# What to do:
Please put the data below, from the line containing "Open coupon plan" through the end, into a numbered list, leaving out any blank lines.
═══
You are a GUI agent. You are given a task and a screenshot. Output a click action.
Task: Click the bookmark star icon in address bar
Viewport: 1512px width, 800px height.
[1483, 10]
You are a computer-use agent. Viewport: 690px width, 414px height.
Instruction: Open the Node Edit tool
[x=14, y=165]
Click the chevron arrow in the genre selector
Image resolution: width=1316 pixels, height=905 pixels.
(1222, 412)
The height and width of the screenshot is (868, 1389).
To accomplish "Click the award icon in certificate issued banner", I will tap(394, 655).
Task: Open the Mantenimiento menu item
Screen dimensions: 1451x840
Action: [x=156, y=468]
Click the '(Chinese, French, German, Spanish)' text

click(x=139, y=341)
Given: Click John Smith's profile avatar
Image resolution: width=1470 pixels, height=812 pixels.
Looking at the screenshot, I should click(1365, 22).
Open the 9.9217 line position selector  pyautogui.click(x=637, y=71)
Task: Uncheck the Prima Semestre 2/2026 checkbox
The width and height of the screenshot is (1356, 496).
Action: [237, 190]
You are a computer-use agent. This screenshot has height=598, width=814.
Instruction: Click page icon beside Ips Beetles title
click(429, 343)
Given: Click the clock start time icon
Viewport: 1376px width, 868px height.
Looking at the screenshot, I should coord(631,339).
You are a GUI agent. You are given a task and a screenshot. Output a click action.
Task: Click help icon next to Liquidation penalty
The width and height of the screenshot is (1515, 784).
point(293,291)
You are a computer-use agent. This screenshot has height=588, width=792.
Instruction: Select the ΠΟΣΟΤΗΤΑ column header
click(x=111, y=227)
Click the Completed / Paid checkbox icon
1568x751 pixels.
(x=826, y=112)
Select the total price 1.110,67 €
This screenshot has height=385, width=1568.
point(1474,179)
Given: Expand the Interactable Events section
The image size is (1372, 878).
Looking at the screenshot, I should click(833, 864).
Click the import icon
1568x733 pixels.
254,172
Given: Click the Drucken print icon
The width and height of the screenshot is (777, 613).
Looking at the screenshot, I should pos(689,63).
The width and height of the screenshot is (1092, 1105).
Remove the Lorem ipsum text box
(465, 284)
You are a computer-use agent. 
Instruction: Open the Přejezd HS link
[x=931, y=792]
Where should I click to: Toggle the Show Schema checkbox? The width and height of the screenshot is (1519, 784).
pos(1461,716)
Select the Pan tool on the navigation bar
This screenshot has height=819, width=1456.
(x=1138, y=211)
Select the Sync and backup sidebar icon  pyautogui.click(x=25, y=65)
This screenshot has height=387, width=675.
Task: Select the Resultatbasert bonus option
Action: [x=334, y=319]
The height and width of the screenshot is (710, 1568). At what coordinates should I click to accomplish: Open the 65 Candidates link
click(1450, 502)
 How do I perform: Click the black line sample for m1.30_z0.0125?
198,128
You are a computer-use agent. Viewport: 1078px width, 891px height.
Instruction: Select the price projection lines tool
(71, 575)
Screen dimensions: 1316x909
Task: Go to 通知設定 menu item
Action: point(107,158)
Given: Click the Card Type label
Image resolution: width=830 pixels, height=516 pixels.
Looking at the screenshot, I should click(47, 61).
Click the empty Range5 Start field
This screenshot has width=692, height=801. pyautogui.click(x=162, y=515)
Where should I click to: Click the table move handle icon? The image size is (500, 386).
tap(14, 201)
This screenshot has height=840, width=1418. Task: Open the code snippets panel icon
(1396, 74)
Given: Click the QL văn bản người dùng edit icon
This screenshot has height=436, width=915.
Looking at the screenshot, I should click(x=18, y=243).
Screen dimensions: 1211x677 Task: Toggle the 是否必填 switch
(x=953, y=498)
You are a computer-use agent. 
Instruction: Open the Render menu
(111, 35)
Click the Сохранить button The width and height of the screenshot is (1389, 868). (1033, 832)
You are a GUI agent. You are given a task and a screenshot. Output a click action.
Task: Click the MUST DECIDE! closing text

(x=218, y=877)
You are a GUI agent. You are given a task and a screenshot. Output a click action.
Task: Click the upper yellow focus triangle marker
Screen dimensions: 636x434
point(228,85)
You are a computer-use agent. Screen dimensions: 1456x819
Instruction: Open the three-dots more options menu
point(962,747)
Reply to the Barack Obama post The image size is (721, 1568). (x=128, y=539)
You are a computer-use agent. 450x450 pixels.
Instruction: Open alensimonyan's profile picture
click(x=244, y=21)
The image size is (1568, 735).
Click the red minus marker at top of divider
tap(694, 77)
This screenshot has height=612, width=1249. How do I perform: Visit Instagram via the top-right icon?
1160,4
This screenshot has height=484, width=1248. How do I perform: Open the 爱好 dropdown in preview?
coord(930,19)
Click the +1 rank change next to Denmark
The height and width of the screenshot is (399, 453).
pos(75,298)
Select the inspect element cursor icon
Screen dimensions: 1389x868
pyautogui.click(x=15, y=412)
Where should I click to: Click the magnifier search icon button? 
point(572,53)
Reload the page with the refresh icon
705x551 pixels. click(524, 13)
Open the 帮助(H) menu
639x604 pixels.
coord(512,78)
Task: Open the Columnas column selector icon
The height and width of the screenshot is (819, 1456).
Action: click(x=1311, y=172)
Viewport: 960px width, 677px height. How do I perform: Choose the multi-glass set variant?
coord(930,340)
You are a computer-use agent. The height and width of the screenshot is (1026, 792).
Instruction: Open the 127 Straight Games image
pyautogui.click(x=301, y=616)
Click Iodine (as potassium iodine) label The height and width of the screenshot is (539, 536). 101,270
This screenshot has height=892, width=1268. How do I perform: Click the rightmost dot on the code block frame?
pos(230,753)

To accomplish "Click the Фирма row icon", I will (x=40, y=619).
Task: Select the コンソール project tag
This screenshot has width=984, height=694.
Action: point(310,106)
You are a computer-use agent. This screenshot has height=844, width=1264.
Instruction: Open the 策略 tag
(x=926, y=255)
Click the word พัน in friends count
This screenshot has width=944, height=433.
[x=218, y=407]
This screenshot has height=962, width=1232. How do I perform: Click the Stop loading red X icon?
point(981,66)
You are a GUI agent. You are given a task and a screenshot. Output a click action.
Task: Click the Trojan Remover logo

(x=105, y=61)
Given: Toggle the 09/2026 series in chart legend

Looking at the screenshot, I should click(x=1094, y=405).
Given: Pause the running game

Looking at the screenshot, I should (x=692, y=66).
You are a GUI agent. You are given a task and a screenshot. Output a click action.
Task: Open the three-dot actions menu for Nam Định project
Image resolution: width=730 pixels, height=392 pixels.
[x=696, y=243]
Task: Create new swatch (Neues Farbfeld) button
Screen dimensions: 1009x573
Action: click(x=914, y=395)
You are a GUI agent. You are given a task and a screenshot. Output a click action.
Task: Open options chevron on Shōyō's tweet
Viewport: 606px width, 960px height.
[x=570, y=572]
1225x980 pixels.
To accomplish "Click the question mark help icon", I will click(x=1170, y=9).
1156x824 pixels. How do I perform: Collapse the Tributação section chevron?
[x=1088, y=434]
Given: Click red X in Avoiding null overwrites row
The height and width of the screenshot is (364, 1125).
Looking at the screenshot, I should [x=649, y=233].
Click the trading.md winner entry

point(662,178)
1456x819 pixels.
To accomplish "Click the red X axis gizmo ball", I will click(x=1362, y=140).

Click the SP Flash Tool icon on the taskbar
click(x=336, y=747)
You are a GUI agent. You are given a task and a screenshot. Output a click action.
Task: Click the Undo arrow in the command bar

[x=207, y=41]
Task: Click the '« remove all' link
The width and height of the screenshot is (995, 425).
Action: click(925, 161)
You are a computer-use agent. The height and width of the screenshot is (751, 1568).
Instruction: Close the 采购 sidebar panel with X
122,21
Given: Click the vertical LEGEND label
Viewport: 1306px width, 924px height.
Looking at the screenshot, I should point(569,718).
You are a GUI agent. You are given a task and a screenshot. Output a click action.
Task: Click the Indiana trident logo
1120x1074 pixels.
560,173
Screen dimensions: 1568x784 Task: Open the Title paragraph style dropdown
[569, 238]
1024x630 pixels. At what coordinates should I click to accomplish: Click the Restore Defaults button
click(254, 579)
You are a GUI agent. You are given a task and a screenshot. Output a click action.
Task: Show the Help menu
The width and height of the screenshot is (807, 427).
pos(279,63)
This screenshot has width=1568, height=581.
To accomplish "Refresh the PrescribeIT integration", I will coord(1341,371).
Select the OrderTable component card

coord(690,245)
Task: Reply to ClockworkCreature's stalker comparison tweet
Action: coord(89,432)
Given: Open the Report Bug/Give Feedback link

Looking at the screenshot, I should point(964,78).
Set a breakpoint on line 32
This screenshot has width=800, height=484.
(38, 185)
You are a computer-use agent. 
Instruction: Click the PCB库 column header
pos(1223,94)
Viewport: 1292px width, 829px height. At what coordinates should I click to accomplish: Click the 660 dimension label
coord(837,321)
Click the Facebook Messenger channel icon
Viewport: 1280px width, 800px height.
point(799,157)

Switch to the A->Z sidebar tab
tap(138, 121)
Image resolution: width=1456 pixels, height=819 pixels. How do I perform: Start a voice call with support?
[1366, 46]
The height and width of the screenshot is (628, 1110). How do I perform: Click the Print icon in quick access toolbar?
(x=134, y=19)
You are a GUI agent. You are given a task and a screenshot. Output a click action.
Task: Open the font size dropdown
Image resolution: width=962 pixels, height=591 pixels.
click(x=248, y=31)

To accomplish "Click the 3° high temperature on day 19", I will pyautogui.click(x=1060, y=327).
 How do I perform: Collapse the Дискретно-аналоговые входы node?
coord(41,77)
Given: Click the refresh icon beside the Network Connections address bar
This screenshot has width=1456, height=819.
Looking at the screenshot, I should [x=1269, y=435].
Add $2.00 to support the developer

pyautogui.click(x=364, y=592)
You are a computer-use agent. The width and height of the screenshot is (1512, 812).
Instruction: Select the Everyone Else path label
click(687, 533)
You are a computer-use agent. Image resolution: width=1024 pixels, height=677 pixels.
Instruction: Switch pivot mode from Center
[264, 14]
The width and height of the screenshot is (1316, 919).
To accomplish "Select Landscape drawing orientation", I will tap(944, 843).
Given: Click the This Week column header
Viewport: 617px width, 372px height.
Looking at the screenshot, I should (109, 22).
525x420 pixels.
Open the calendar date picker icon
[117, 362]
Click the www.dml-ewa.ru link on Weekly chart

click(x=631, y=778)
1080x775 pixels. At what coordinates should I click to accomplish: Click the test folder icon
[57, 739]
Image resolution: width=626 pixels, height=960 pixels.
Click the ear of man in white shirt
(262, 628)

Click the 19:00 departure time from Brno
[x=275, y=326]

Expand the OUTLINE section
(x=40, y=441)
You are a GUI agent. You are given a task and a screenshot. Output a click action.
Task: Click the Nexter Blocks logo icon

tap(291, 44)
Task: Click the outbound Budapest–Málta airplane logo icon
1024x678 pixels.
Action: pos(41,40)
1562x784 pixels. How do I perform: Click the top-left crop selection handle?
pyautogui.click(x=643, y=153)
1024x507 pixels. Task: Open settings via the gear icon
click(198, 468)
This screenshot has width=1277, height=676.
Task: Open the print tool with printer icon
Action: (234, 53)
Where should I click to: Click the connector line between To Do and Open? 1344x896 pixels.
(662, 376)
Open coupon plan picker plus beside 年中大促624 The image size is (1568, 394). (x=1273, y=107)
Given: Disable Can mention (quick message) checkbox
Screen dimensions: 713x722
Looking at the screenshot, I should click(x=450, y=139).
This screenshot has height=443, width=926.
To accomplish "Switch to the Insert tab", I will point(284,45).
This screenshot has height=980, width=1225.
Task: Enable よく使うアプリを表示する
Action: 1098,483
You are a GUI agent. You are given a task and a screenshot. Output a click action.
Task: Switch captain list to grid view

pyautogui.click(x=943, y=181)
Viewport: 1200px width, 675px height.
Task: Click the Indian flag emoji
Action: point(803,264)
═══
# Solution:
1. Open coupon plan picker plus beside 年中大促624 The image size is (1568, 394). (x=1273, y=107)
2. Given: Disable Can mention (quick message) checkbox
3. Screen dimensions: 713x722
4. Looking at the screenshot, I should click(x=450, y=139).
5. This screenshot has height=443, width=926.
6. To accomplish "Switch to the Insert tab", I will point(284,45).
7. This screenshot has height=980, width=1225.
8. Task: Enable よく使うアプリを表示する
9. Action: 1098,483
10. You are a GUI agent. You are given a task and a screenshot. Output a click action.
11. Task: Switch captain list to grid view
12. pyautogui.click(x=943, y=181)
13. Viewport: 1200px width, 675px height.
14. Task: Click the Indian flag emoji
15. Action: point(803,264)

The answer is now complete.